*** Source data Section Begins ***

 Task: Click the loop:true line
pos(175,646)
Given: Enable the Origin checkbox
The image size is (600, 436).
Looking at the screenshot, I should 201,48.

*** Source data Section Ends ***

> Try it
A verbatim repeat of all the entries above is the required answer.

> Exercise response
 Task: Click the loop:true line
pos(175,646)
Given: Enable the Origin checkbox
The image size is (600, 436).
Looking at the screenshot, I should 201,48.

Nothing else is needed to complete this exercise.